その結果、直線部M10(濃度緩和領域形成部E14除く)が最も開口率が大きく、以下、濃度緩和領域形成部E14及びコーナー部M11の順で開口率が小さくなる開口率関係を満足するマスクパターン40Aを有する注入マスク20Aを得ることができる。
ここで、開口率は、イオン注入装置から照射される単位面積当たりのイオンのドーズ量に対する、イオン注入及び熱拡散された領域全体の単位面積当たりのドーズ量の割合に相当する。例えば、イオン注入装置から1E+14cm−2のドーズ量のイオンを照射した後に熱拡散を行った場合において、開口率が1%の部分に対応する領域全体の単位面積当たりのドーズ量は、上記ドーズ量の1%、つまり1E+12cm−2となる。
つまり、注入マスク20A(シリコン酸化膜13)の複数の注入窓12の開口率を制御(調整)することにより、ウエハプロセスの工程数を増やすことなく、イオン注入及び熱拡散された領域のイオン(不純物)のドーズ量を調整することができる。ここでは、上述したように、注入マスク20Aにおいて、上記開口率関係を満足するマスクパターン40Aを有している。
したがって、注入マスク20Aを用いる実施の形態1に係る製造方法によれば、コーナー部不純物領域2c、濃度緩和領域14及びコーナー部不純物領域2c間において、上述した不純物濃度関係(Cs>C14>Cc)を満足する実施の形態1の半導体装置を製造することができる。その結果、環状のP型不純物領域2を形成するのに必要な注入マスクの枚数、及び、イオン注入工程の回数を低減することができる。
(効果等)
(逆方向電圧の保持原理)
次に、実施の形態1による半導体装置が、逆方向電圧を保持する原理について説明する。
図2で示す終端領域32を備える実施の形態1の半導体装置において、エミッタ電極6の電位よりもコレクタ電極7の電位が高くなる逆方向電圧が印加されると、半導体基板30上面では、N型ドリフト層1とP型不純物領域2との接合部(N型チャネルストッパ領域3とP型不純物領域2とが接合している場合には、N型チャネルストッパ領域3とP型不純物領域2との接合部)に電圧が加わる。これにより、N型チャネルストッパ領域3(高圧側)側からP型不純物領域2(低圧側)へ向かって空乏層が伸びる。環状のP型不純物領域2の不純物濃度が適切に制御されておれば、上記接合部の電界が臨界点を超えて降伏する前に、P型不純物領域2の下部とN型ドリフト層1との境界部から半導体基板30表面に向かって伸びる空乏層によって、P型不純物領域2の下部表面、内部及び上部表面(半導体基板30表面)まで空乏化される。その結果、P型不純物領域2の内部、及び、N型ドリフト層1の内部に形成された空乏層によって逆方向電圧が保持される。

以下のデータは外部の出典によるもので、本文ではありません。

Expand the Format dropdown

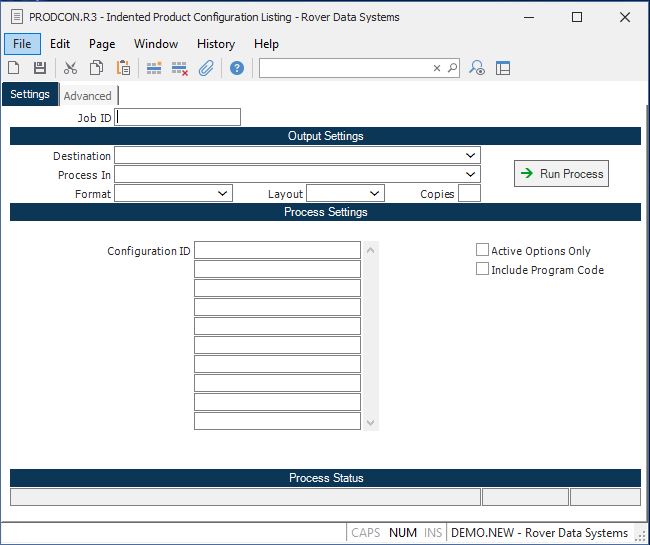(222, 194)
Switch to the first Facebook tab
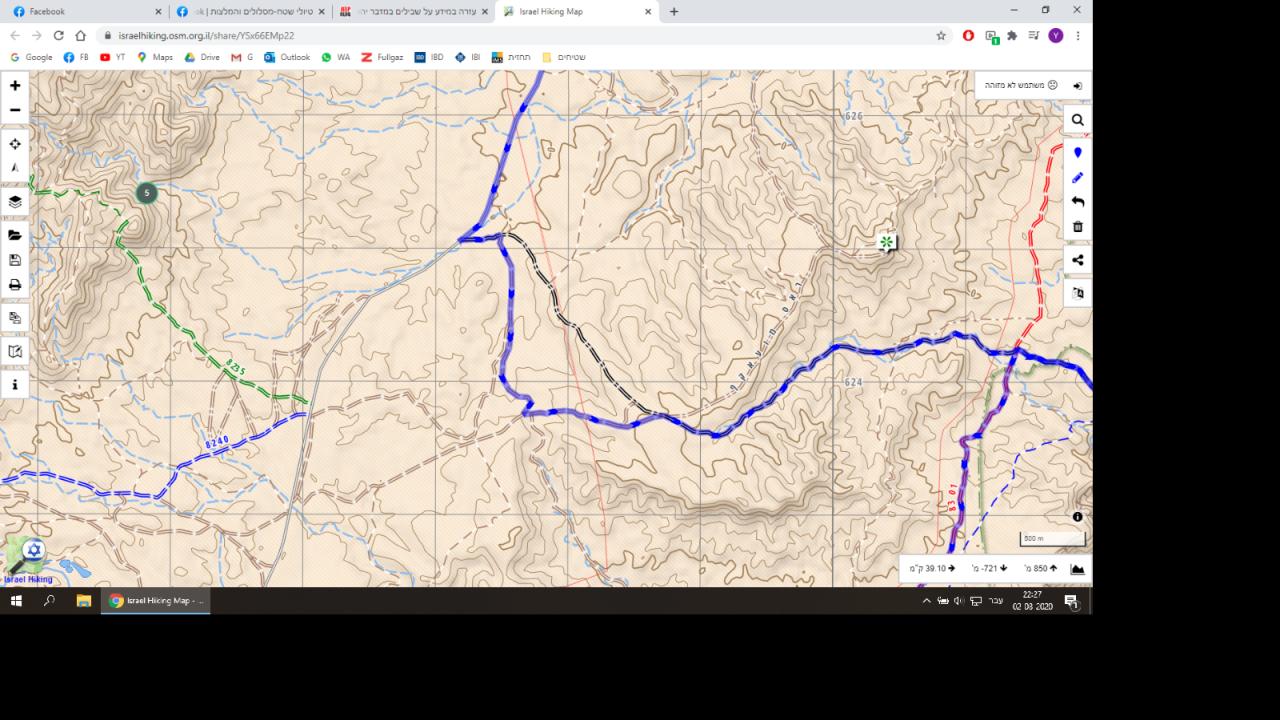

なお、逆方向電圧を印加することによりP型不純物領域2の内部に形成された空乏層の広がりは、環状のP型不純物領域2の濃度、深さに依存性を有している。
図5は実施の形態1の半導体装置における逆方向電圧印加時における空乏層の広がりを示す説明図である。図5(a) 〜(c) は、図2(a) 〜(c) で示した断面構造に逆方向電圧を印加したときの空乏層の広がりを示す説明図である。図5(a) 〜(c) に示すように、逆方向電圧の印加時に、環状のP型不純物領域2の不純物濃度が低い順、すなわち、環状のP型不純物領域2内側に広がる空乏層化領域90の広がり度合が大きい方から、コーナー部不純物領域2c、濃度緩和領域14及び直線部不純物領域2sの順となる空乏化制御傾向を示していることがわかる。

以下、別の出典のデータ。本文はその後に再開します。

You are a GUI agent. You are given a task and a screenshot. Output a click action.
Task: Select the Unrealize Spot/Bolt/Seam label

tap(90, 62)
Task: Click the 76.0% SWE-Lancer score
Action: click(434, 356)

例えば、図5(a) 〜(c) に示すように、エミッタ電極6の端部を起点として、残存するP直線部不純物領域2sの形成幅を直線部形成幅ws、残存する濃度緩和領域14の形成幅を中間部形成幅wm、残存するコーナー部不純物領域2cの形成幅をコーナー部形成幅wcとすると、「ws>wm>wc」を満足する空乏化制御傾向を実施の形態1の半導体装置は有している。
このように、実施の形態1の半導体装置は、環状のP型不純物領域2の不純物濃度が高く及び、形成深さが深い程、空乏層化領域90の広がりを強く抑制制御する図5で示した空乏化制御傾向を実現している。
図6は実施の形態1の半導体装置の効果説明用の説明図(その1)である。同図において、環状のP型不純物領域2の不純物濃度が直線部R10及びコーナー部R11において同一に設定されている終端構造を有する第1の比較用半導体装置を示している。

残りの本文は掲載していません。